Divisée en quatre grands segments qui se déroulent du 7 au 10 janvier 1998, cette œuvre s’immisce dans le huis clos forcé de la famille Tétreault réfugiée chez Irène, la matriarche de la famille, dans le chic quartier d’Outremont à Montréal. Victime des pannes électriques causées par la fameuse crise du verglas, les membres de la famille Tétreault se voient forcés de se retrouver. Or, ces retrouvailles sont plutôt source d’angoisse pour Marie, la fille d’Irène. En effet, dès les premiers contacts entre les membres de la famille, le lecteur sent une grande tension : « Marie, pour une raison que son fils ignorait, avait toujours évité son frère comme la peste. »

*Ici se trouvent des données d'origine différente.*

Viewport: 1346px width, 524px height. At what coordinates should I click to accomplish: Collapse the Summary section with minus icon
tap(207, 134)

Sont dépeints, tout au long du roman et de la « tempête », des personnages à fleur de peau, comme une Manon qui met la radio « au bout » afin de connaître les moindres détails de la crise ou un Arthur colérique, le fils d’Irène, qui rentre du travail en sacrant. Malgré ces tensions se déploie une tendre complicité entre Irène et son petit-fils Jean qui, au fil des confidences, cherche à percer certains mystères familiaux : les fantômes du passé de sa mère, les allées et venues de son père, le secret d’Arthur et de Manon, etc. Quant à Irène, personnage rassurant par excellence, elle est attentive au moindre besoin de sa famille : « Celle par qui arrivaient les sacs de chips, les petits gâteaux Vachon et les paparmanes par sacs complets. »

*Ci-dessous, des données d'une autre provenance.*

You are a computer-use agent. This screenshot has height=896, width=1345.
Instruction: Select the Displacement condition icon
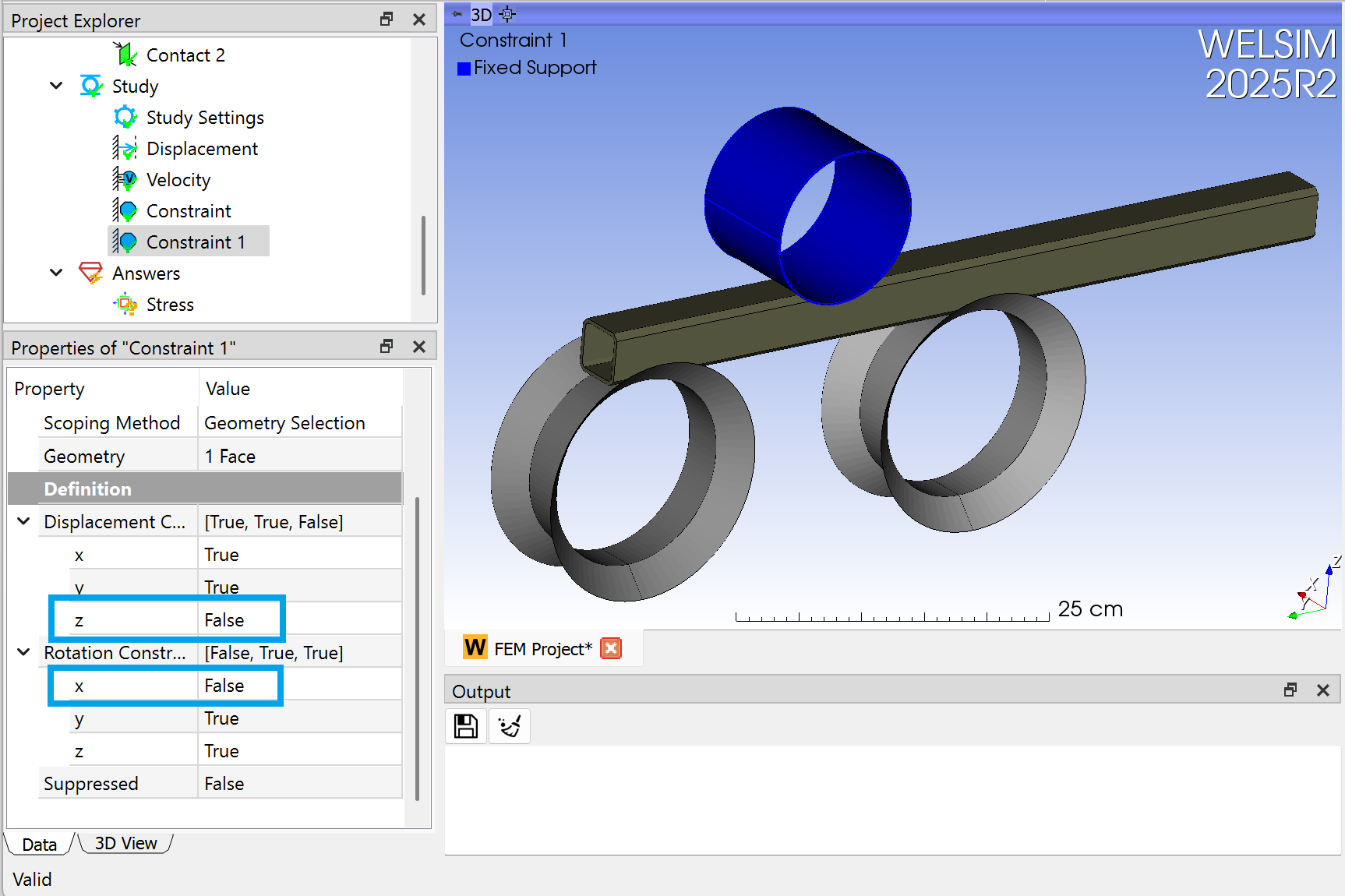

Le roman, bien ancré dans son époque et dans son milieu, use de références populaires comme le restaurant Saint-Hubert, la marque Vuarnet, l’émission La poule aux œufs d’or et l’actualité politique. L’auteur a d’ailleurs effectué de nombreuses recherches, notamment dans le récit L’enfer de glace. La tempête de verglas du siècle au jour le jour d’Éric Pier Sperandio, afin de reconstituer le plus fidèlement possible cette catastrophe naturelle. Ce travail a porté fruit, car un grand réalisme en émane au fil des pages.
Le contexte du confinement dans lequel évoluent les personnages souvent stéréotypés fait assurément émerger des anecdotes, des secrets, des souvenirs et des affrontements, que ce soit le nostalgique et fier Arthur qui raconte son passé de musicien et ses prouesses au travail ou Irène qui redécouvre son album de famille, tous s’ouvrent aux lecteurs. Cependant, l’auteur aurait eu avantage à jouer avec la suggestion pour laisser les actions parler au lieu de constamment expliquer.